◆ Short problem 1 ◆
Rewrite the rows starting at the first row and ending at the row that contains "pyautogui.click(x=556, y=606)", replacing "GUI agent" with "desktop agent" and leaving everything else unchanged.

# Crime and punishment



## jaege (Aug 23, 2009)

On another thread started by DoctorShadow titled "Stolen! It has already started", a discussion of sorts was started regarding theft of props. On it I expressed some pretty strong opinions about the sorry state of our justice system, the sad fact that many parents seem to allow their children to create thier own rules without consequence, and that _we the people _seem to have little recourse, legally.

I am just curious about others opinion on these matters. Do I seem like a maniacal vigilante?

I do admit, it does bother me that I, as a citizen, have to sensibly be afraid to walk down some streets at night in any number of cities in this country, due to possible criminal elements. It just seems to me that the criminals should be the ones who are afraid. Is that a twisted philosophy?

Shouldnt those who seek to ignore the rules of law be the ones held accountable, rather than _we the people_? is that so off base?


----------



## dflowers2 (Mar 5, 2007)

I think maybe you are were a little too harsh. I mean I think that law enforcement should have rocket launchers on their patrol vehicles to use when someone decides to run and cause a high speed chase. I also think that current prisoners should be used to clean up the aftermath and the parts and pieces left over after the rocket hit its target. But I certainly would never think you should booby trap your yard and possible hurt some innocent criminal that is trying to steal your property or harm your family. That's just not right.


----------



## IMU (Apr 8, 2009)

> possible hurt some innocent criminal


I hope that was supposed to be humorous.

◆ Exercise materials ◆
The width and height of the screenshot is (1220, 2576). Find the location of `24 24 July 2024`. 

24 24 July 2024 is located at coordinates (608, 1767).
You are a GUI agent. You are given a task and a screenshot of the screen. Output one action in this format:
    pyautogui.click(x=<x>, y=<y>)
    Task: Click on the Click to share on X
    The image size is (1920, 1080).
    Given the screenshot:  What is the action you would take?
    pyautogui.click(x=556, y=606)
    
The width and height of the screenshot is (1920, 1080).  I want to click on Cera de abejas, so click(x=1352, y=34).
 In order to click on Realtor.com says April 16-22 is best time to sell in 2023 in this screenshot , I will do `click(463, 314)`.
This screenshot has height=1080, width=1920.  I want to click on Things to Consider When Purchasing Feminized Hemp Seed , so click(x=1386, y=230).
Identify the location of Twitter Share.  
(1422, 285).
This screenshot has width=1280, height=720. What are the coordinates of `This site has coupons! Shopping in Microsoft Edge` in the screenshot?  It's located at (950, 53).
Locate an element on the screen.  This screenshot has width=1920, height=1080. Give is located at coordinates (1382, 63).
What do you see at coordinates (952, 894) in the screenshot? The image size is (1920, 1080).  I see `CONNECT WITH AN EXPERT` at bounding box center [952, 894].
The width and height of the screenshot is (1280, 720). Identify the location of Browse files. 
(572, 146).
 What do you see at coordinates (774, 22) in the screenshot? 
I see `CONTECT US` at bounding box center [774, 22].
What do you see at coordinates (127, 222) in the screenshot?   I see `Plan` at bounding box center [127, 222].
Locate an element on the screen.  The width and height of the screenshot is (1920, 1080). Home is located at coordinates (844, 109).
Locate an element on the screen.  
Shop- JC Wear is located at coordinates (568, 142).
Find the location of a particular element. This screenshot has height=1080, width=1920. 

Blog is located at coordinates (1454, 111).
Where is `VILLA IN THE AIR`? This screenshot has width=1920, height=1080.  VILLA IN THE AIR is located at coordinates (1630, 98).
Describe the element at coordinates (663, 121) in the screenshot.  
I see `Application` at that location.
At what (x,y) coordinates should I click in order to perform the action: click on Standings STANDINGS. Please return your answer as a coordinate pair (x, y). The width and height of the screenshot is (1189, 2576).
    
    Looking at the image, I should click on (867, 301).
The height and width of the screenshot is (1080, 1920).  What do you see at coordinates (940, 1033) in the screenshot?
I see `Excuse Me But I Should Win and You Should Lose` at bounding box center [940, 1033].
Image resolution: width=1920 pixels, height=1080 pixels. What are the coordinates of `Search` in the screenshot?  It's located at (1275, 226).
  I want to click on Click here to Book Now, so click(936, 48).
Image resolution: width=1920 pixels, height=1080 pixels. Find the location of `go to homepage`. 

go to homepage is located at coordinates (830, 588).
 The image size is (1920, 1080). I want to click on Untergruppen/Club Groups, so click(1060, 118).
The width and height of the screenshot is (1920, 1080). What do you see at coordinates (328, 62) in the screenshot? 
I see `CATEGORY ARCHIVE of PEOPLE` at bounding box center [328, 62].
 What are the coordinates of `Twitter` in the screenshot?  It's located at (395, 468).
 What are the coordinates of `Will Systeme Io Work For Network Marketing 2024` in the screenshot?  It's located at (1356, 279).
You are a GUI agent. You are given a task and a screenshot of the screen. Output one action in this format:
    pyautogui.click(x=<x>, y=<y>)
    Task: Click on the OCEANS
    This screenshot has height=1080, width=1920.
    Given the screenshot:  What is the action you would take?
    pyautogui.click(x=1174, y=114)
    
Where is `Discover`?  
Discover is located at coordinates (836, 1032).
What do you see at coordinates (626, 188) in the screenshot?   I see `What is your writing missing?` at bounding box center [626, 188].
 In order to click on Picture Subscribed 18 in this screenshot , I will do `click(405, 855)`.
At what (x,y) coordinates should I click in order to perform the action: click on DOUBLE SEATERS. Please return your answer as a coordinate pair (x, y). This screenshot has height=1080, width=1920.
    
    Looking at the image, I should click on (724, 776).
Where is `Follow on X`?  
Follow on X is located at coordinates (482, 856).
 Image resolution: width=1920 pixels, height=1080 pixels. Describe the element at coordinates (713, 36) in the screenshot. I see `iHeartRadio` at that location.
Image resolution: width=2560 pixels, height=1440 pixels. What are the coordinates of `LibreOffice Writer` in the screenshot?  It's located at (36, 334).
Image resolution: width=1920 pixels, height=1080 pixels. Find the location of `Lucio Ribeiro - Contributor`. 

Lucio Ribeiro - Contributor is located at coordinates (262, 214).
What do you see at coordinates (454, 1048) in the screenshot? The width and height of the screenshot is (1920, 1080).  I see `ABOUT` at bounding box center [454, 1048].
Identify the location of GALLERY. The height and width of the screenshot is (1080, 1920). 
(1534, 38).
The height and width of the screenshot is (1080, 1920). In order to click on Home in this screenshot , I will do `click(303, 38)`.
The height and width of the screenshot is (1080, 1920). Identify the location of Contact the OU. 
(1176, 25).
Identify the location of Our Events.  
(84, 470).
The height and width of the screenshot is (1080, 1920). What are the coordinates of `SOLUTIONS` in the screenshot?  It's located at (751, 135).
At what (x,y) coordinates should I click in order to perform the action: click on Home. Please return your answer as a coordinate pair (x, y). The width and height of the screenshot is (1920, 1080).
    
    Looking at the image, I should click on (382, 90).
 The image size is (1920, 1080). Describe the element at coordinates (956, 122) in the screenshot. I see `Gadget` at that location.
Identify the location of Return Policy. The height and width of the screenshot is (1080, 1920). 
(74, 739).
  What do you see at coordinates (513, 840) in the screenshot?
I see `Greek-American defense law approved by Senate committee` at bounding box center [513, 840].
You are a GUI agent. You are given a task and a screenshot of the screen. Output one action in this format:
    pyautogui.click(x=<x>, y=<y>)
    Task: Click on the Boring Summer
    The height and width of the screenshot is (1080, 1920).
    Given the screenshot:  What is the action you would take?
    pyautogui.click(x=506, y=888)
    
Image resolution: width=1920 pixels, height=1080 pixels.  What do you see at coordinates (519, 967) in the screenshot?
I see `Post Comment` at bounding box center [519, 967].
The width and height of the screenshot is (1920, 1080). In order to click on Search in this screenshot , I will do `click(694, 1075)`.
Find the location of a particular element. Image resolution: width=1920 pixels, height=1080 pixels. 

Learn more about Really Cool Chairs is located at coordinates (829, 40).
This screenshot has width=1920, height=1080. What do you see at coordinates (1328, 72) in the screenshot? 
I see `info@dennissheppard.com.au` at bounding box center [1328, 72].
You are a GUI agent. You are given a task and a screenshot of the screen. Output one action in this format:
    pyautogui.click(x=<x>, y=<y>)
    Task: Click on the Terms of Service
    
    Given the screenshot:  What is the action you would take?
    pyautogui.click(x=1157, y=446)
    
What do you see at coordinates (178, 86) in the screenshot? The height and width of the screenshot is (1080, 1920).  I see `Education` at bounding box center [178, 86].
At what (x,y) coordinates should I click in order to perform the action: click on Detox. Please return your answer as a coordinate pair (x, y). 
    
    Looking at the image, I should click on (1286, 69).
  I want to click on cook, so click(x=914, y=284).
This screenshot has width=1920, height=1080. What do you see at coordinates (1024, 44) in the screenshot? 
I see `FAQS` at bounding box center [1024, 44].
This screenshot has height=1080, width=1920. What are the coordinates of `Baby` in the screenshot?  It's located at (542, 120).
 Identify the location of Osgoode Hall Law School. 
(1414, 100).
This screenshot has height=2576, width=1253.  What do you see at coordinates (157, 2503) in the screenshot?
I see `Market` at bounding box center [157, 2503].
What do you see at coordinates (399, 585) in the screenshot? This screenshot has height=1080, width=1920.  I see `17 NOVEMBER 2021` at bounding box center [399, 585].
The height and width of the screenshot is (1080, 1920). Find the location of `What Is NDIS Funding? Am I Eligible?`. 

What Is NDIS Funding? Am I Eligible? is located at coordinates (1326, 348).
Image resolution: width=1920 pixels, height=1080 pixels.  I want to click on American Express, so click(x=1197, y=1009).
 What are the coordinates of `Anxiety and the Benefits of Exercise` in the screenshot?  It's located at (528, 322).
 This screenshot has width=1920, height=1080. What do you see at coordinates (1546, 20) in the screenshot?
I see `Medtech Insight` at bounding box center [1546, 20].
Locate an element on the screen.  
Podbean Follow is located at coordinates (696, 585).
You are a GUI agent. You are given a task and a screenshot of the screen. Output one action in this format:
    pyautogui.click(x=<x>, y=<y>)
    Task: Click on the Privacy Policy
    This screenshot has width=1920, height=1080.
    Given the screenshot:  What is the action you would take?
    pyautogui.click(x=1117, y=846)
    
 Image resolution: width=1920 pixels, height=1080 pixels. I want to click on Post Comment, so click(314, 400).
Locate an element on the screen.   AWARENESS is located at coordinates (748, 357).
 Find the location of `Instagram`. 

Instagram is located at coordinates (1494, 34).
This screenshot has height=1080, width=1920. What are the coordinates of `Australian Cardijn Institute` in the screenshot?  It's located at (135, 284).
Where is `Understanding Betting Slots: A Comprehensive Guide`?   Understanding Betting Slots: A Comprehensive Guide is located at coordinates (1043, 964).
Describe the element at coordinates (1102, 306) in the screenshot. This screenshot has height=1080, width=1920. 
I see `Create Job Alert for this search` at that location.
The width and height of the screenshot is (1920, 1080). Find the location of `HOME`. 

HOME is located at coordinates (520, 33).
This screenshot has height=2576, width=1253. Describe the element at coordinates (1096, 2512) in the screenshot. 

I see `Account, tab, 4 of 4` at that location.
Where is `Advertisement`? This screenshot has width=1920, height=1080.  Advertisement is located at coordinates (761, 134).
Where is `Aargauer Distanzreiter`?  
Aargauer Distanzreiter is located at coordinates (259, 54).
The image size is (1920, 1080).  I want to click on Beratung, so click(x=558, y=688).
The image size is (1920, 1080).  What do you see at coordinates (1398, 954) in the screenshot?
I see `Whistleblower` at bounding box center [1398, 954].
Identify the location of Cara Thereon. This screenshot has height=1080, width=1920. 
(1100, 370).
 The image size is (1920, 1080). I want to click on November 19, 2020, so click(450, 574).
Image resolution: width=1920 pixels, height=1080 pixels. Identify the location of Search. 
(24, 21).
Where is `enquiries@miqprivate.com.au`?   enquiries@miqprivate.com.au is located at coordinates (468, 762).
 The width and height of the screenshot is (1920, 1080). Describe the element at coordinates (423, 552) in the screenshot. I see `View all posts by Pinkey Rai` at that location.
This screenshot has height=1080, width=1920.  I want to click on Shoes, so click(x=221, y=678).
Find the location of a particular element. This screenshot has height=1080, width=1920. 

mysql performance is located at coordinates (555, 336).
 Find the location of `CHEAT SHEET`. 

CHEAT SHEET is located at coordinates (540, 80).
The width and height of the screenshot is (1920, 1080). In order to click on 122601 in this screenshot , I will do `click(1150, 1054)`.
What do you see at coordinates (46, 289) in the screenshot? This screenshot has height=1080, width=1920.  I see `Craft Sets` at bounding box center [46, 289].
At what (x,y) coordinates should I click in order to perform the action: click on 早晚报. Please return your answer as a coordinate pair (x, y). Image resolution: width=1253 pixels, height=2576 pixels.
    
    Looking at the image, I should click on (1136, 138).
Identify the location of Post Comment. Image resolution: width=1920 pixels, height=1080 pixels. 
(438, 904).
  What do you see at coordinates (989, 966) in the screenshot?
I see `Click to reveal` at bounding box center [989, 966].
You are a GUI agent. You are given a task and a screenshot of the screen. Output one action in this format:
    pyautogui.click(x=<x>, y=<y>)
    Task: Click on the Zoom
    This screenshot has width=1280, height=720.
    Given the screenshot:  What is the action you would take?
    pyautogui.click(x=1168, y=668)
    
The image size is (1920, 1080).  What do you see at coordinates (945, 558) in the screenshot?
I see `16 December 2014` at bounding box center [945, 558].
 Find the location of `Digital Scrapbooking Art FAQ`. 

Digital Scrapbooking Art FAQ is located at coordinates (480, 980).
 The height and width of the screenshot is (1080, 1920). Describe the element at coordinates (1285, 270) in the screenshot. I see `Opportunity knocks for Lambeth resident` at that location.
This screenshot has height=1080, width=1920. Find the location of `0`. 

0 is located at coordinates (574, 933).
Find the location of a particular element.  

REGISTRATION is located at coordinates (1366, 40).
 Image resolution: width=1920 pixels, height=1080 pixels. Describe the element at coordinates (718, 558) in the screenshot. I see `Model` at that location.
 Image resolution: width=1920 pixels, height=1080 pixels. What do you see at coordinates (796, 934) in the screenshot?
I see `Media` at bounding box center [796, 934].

◆ Short problem 2 ◆
Answer these questions about the Crime and punishment thread:
(a) Who started the thread titled "Stolen! It has already started"?
(b) What does dflowers2 say law enforcement should have on their patrol vehicles?
(c) What does IMU hope the quoted remark was supposed to be?

◆ Task response 1 ◆
The width and height of the screenshot is (1220, 2576). Find the location of `24 24 July 2024`. 

24 24 July 2024 is located at coordinates (608, 1767).
You are a desktop agent. You are given a task and a screenshot of the screen. Output one action in this format:
    pyautogui.click(x=<x>, y=<y>)
    Task: Click on the Click to share on X
    The image size is (1920, 1080).
    Given the screenshot:  What is the action you would take?
    pyautogui.click(x=556, y=606)

◆ Task response 2 ◆
(a) DoctorShadow
(b) Rocket launchers
(c) Humorous